WORK INSTRUCTIONS: Find the line below with "Given: Click View all 3,526 keywords button". Print it and every line after it exactly, through the last line, leaving out the pictures.

______

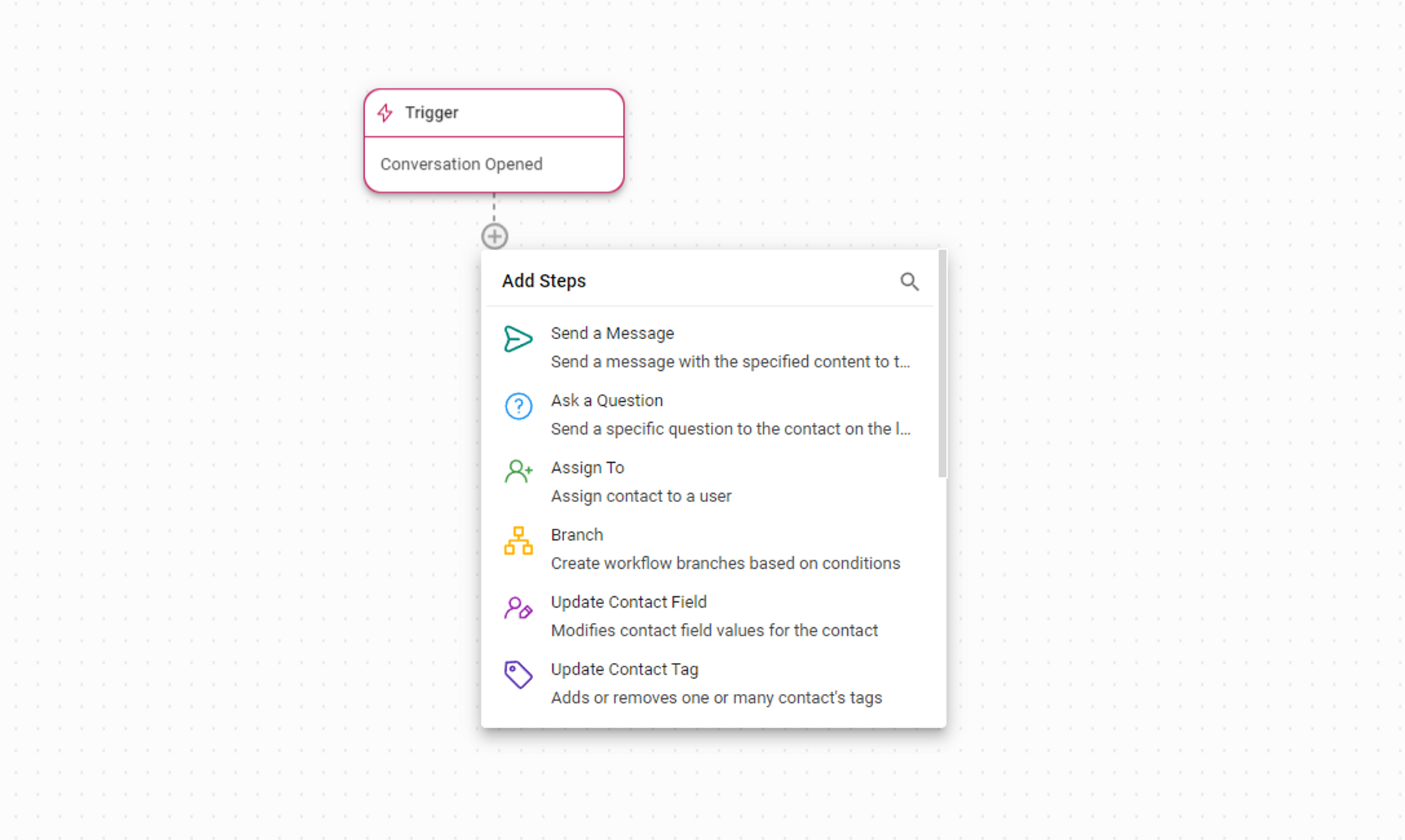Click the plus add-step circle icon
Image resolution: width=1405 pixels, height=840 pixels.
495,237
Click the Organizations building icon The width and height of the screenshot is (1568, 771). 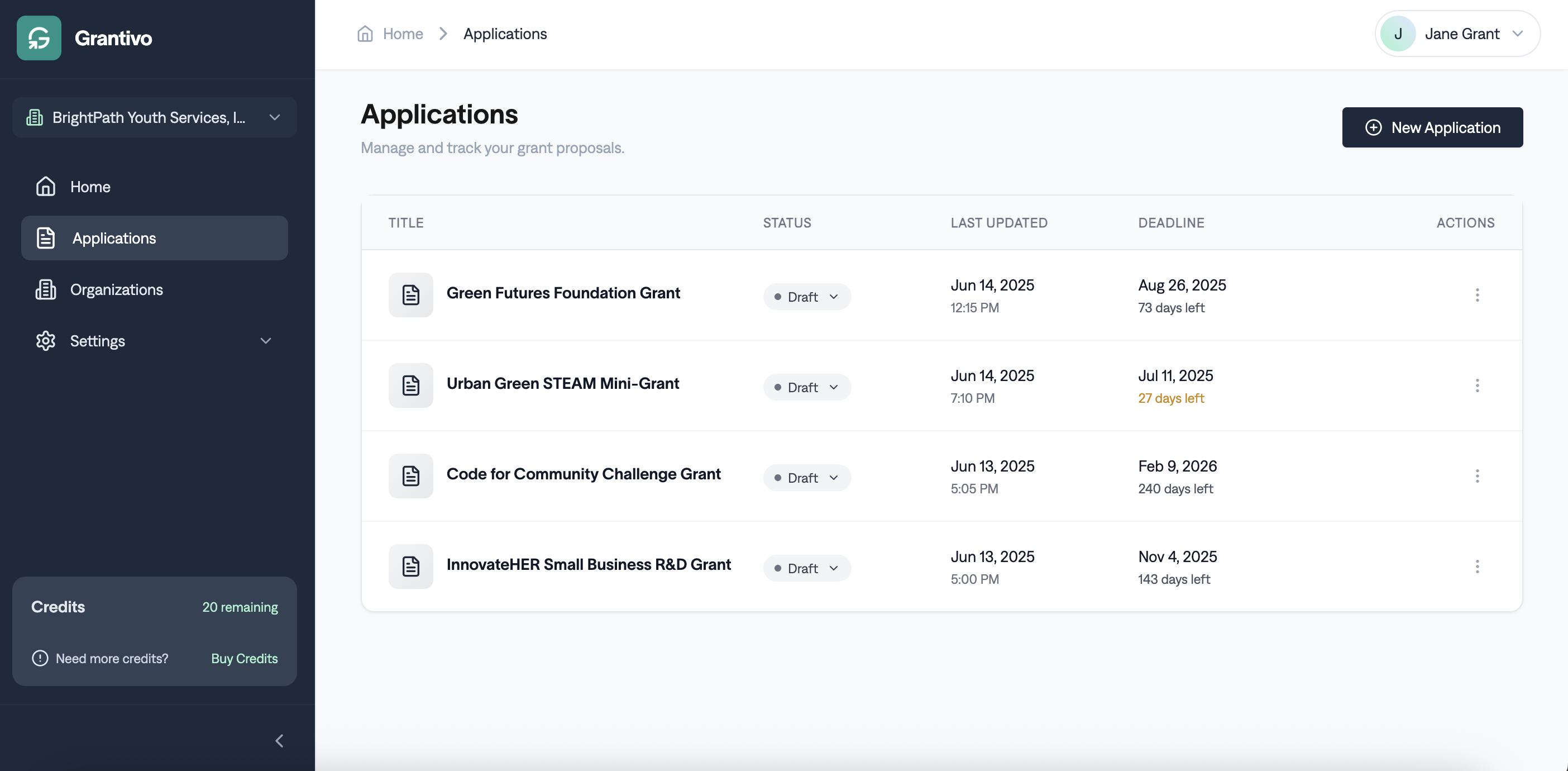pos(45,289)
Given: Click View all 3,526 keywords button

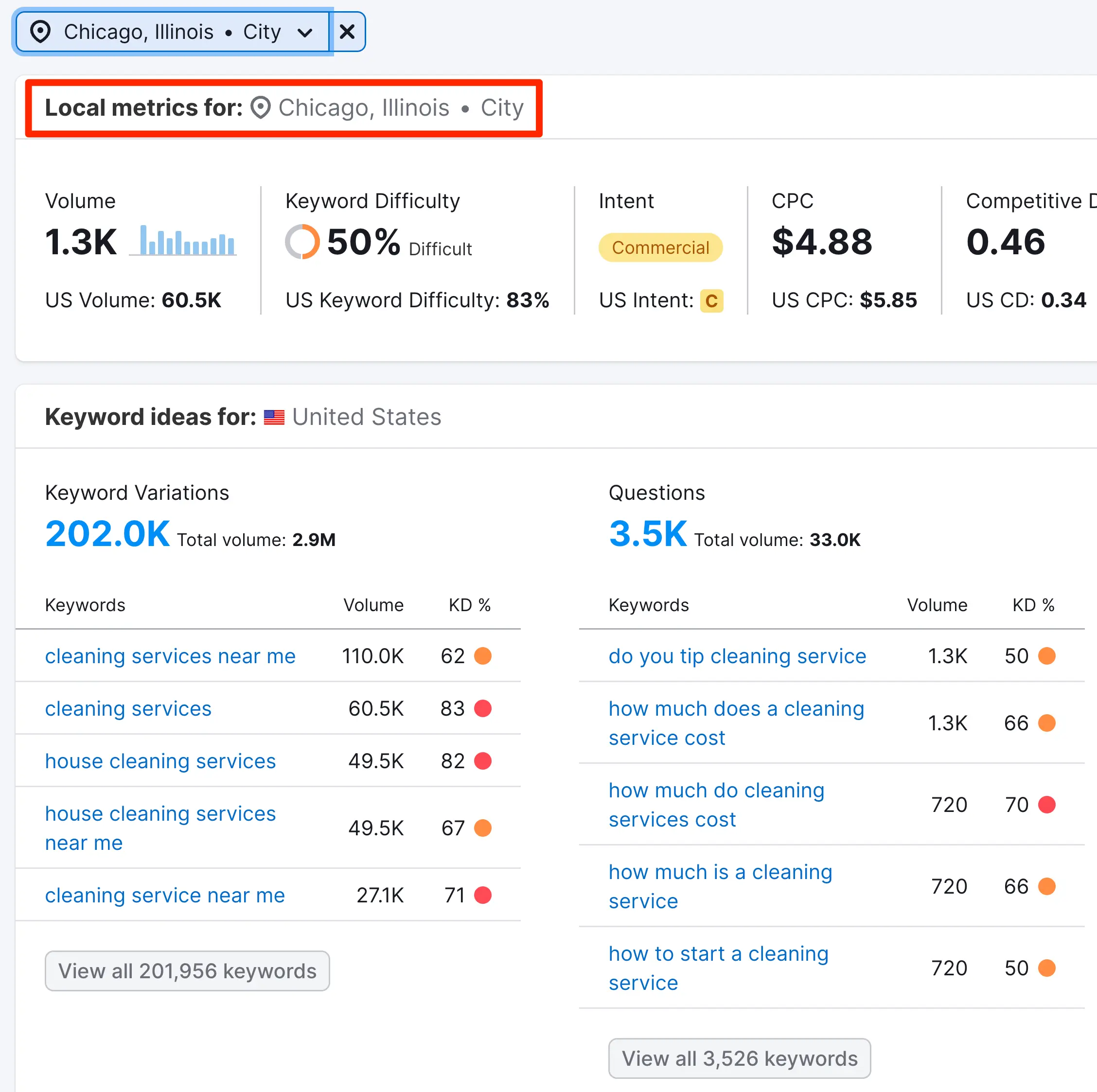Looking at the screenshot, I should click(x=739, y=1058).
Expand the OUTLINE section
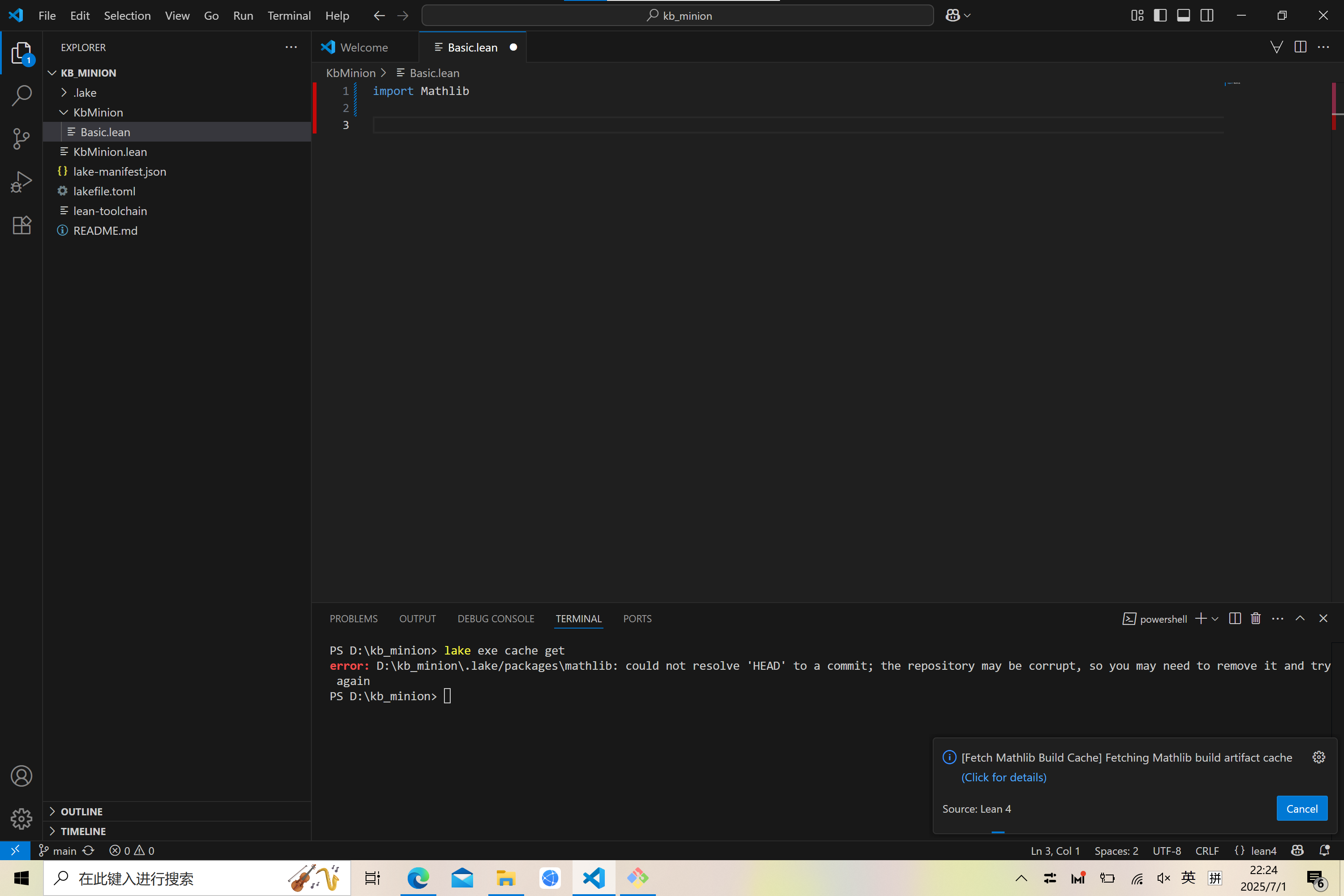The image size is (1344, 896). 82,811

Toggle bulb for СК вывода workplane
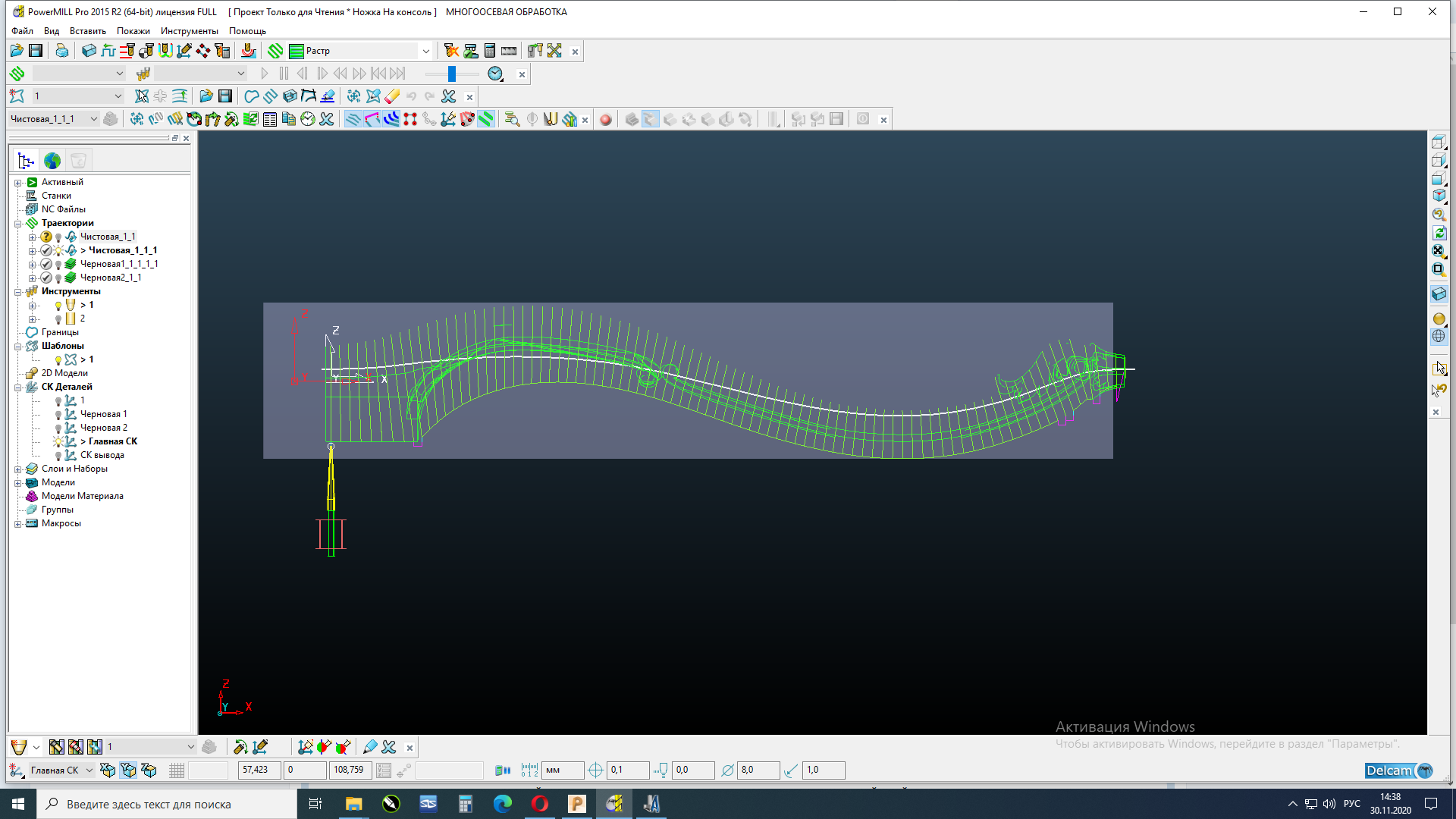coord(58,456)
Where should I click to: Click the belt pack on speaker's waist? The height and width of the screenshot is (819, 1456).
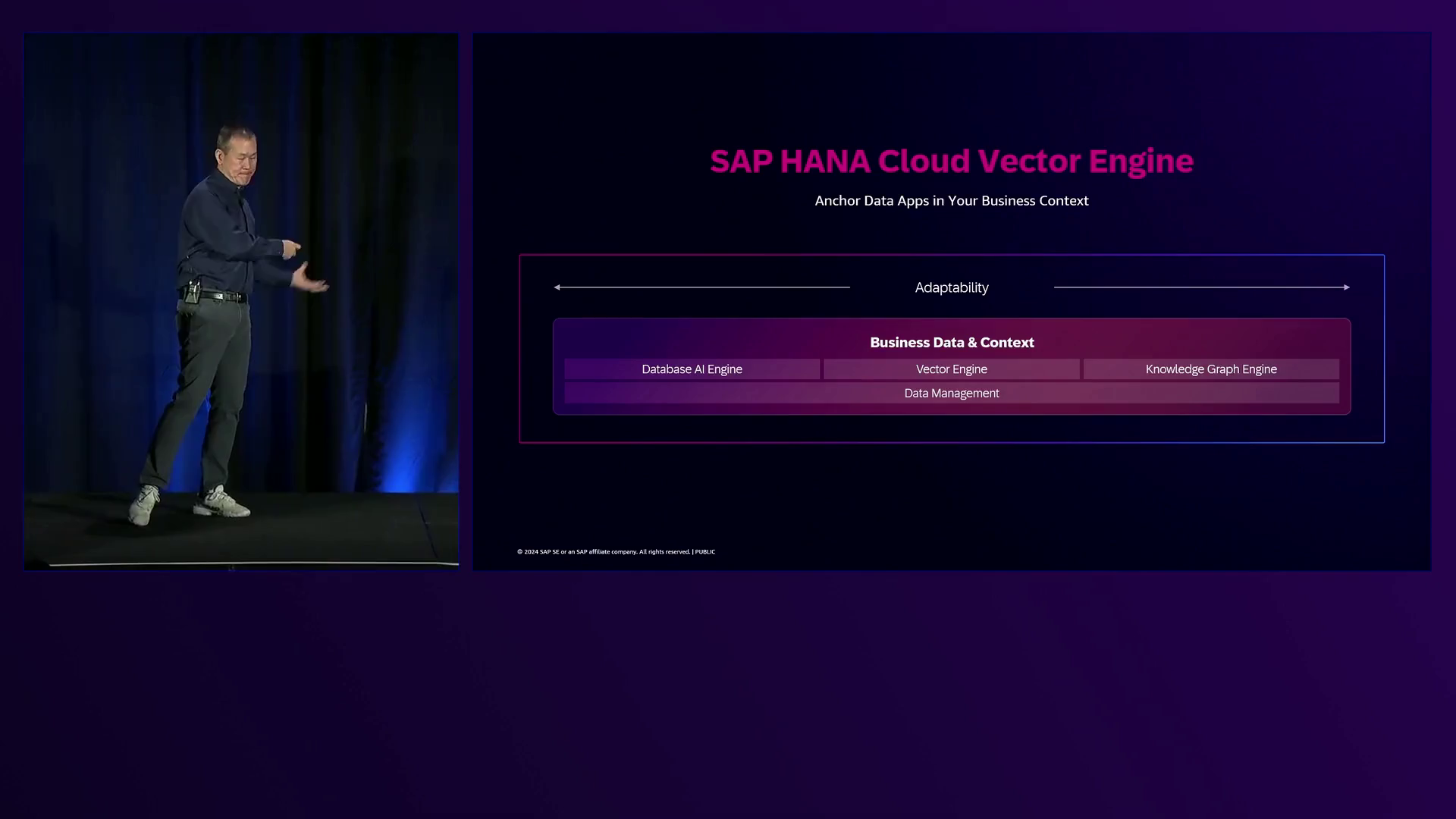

______

TASK SOLUTION:
Given: Click View all 3,526 keywords button

Looking at the screenshot, I should click(x=739, y=1058).
Expand the OUTLINE section
The image size is (1344, 896). 82,811

Toggle bulb for СК вывода workplane
coord(58,456)
Where should I click to: Click the belt pack on speaker's waist? The height and width of the screenshot is (819, 1456).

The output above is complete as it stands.